For the record, as a mental health professional I am wary of taking the Xanax. It’s a PRN (as needed) script. She gives me 15 at a time which usually lasts me a year, so by the time I’ve used them, the script has expired. I struggle with the necessity of taking medication. It’s still hard to accept that this is a real biological problem and not a deficit in my personality and character. I don’t want to lean on medication as a crutch without making my best effort to work on my other “Coping Skills.” I am working on accepting myself and the fact that I will need to work on this my entire life. I am working toward “Mindfulness.”
So there’s the origin of this blog. This is my journey as I continuously learn new ways to accept and cope with my anxiety and doubt. Each post will be a little different. Some will be narrative. Some will be stream of thought. The purpose is to attempt to capture my daily experience as accurately and REAL as I can. I will falter. I will annoy you (and me) and make you (and me) mad. But that is real.

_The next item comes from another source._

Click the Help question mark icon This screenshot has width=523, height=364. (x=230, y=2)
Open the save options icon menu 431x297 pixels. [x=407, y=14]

On a lighter note, after Lent (because I gave up alcohol for Lent), I will start posting a different margarita recipe that I’ve tried at the end of each post. You know, because it’s in the title. 😉
Peace to all. Namaste.
Yup. That’s me. In my lifelong quest to seek understanding from others and from myself, my OCD brain up and started a blog. But I don’t care if you read it. I don’t care if you hate it. I don’t care if you even understand it. Because most likely this blog isn’t for you. This blog is for the people like me, the 2-3% of the US population that deal with the formal diagnosis of Obsessive Compulsive Disorder and the millions of others without the official diagnosis that cope with intrusive thoughts every minute of every day. This is not an educational blog. This is not a persuasive blog. This is my daily (weekly, biweekly) experience of my brain and how it functions in this world. This is my attempt to let others that struggle know that they are not alone, and if in that attempt one person not struggling comes to a slightly better understanding of those of us that do, maybe even develop a glimmer of compassion, maybe begin to stop before reflexively saying, “Why can’t you relax?”, then I’ve accomplished something. And that’s all I can ask for.
*It’s driving me “nuts” that I left a dangling participle.